House Bill Would Create $100M Disaster-Aid Revolving Loan Fund
Proposal follows recommendations of mayors of Mississippi River cities dealing with flooding
Federal lawmakers from the Midwest, still reeling from long-lasting river flooding, have rolled out a bill to establish a $100-million low-interest federal revolving loan fund for resilience projects.
H.R. 3779, which Reps. Angie Craig (D-Minn.) and Rodney Davis (R-Ill.) introduced on July 24, would provide loans totaling $100 million to any community to construct infrastructure to make them more resilient.
When the loans are repaid, that money would replenish the loan fund and become available for future disaster relief.
"That's what communities want to do, they don't want to be calculating disaster costs, then go beg FEMA for a disaster declaration every time something happens," Davis says.

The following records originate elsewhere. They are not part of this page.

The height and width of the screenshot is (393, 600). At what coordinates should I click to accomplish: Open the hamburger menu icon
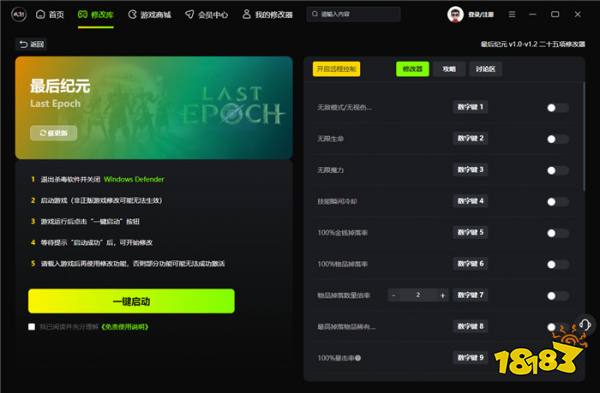[x=512, y=14]
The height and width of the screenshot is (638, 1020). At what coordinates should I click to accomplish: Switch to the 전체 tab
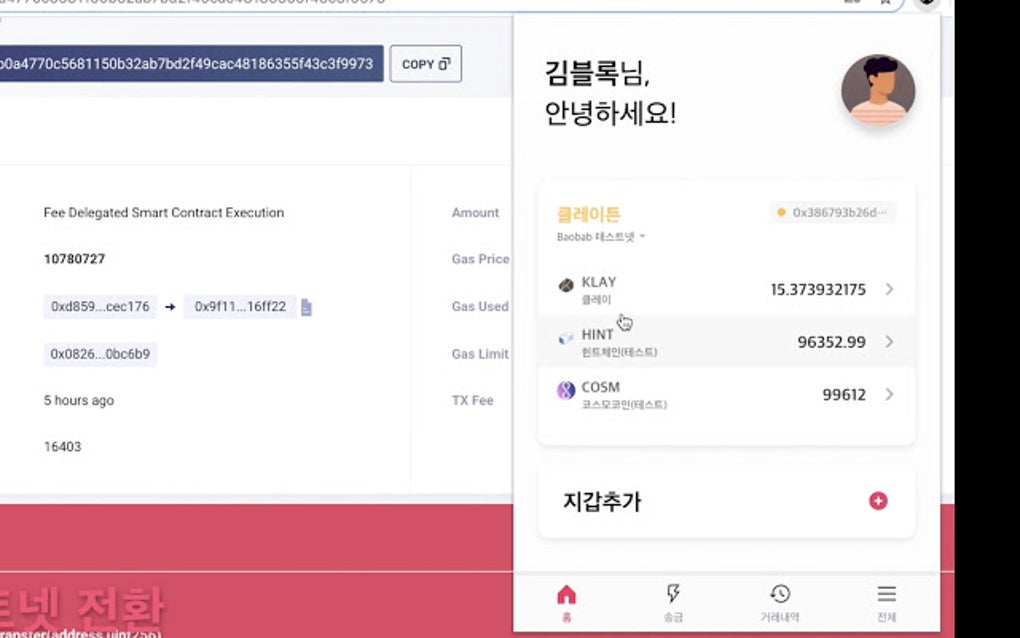tap(885, 593)
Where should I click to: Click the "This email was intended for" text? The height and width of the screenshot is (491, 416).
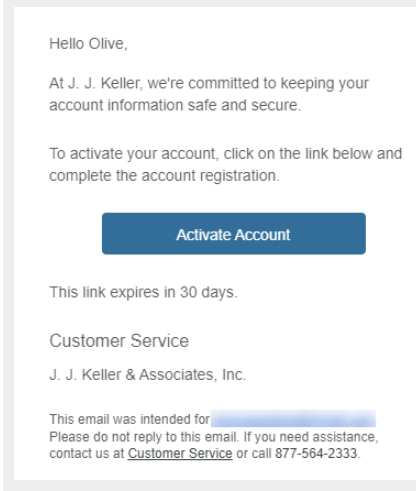coord(130,419)

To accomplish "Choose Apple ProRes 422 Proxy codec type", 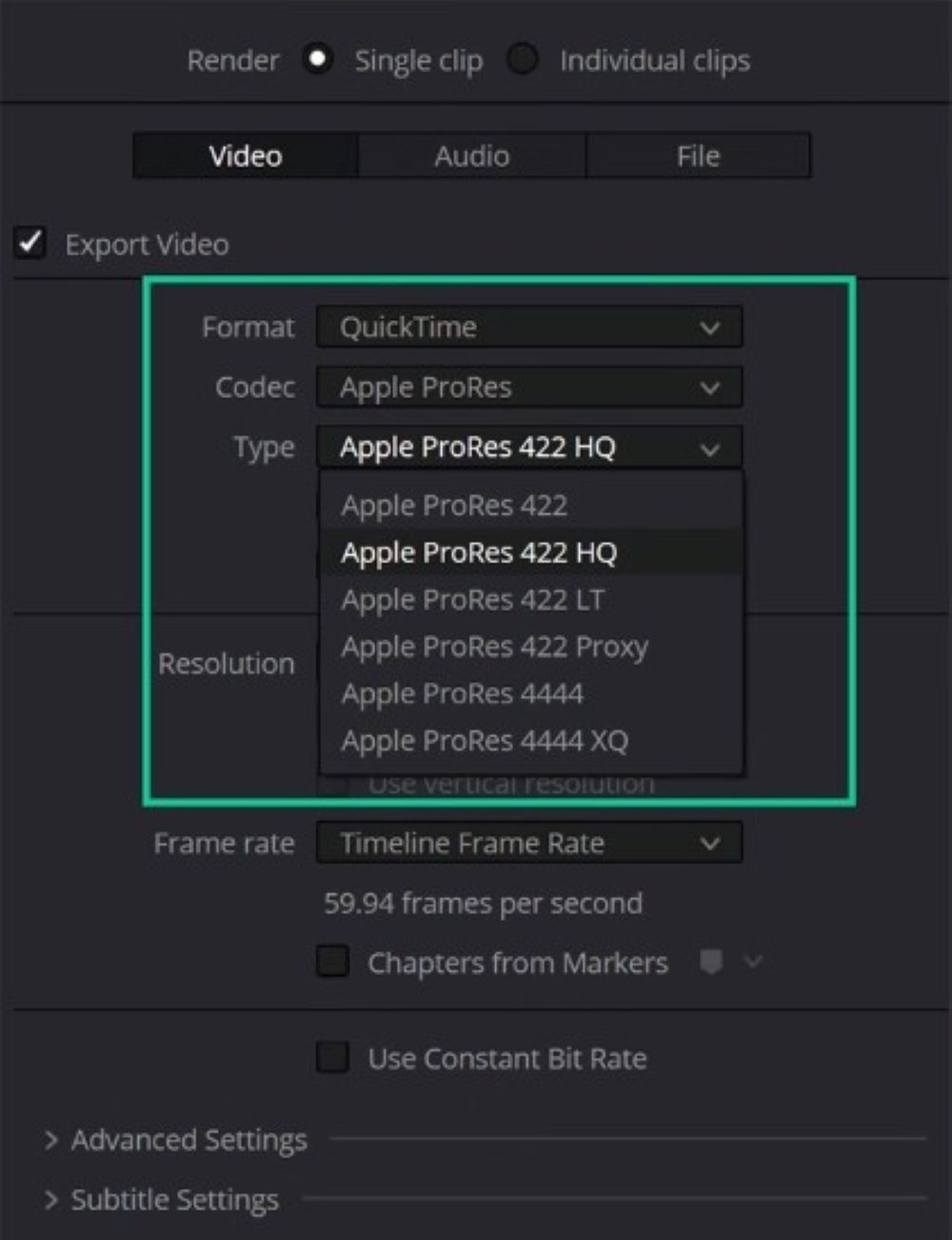I will click(494, 647).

Mayor Rick Eberlin, of Grafton, Ill,, stressed that he and other mayors were "not asking for a handout.” He said, “We’re simply asking for a helping hand. And I believe this bill and this loan fund will do that for all of our communities.”
The bill largely mirrors requests made in March by the Mississippi River Cities and Towns Initiative, a coalition of nearly 80 mayors and other officials from communities along the river.
Craig said at a press conference to announce the bill's introduction, "I heard from mayors across my district, including Mayor Sean Dowse from Red Wing, Minn., that the severity of this year's spring floods overwhelmed communities and stretched already limited resources beyond their breaking points,"
She added, "It's clear that natural disasters are getting deadlier and more severe and they are costing our communities money, displacing families, delaying farmers planting seasons, and impeding local businesses."
The measure, drafted with help from FEMA, would fund projects such as floodplain mapping, levee reconfiguration and port protection.
Loan proceeds could also be used for natural infrastructure, such as wetlands, marshes, riparian buffers, reconnected floodplains and reconnected backwater areas. The American Society of Civil Engineers supports the legislation. Rep. Dina Titus (D-Nev.), who chairs the subcommittee on economic development, public buildings and emergency management, said that she will schedule a quick vote to get the bill through to the House floor.
Titus said, "There is a lot of support for it in our committee. We've been working with FEMA, so I think you'll see it moving rather quickly."
She added, "Mr. Davis and I worked with a lot of the mayors around the country, I would say, to encourage their members, both Republicans and Democrats, to get on board with this bill as quickly as possible."
Davis, whose district includes many towns along the Mississippi and Illinois rivers, sponsored a bill passed last year, the Disaster Declaration Improvement Act, to change the funding formula for disaster relief.
He said it was premature to say what the new measure could lead to or how eventual passage could happen.
"Let's not jump ahead of ourselves," said Davis, who serves on an authorizing committee for FEMA programs.
He added, "Once we have the authorizing language, we then can go in and fight for appropriations dollars. But it starts with the committee that we all serve on."
It was also not clear exactly where initial funding for the $100 million fund could come from in the federal budget. But Davis said, "This is a one-year program."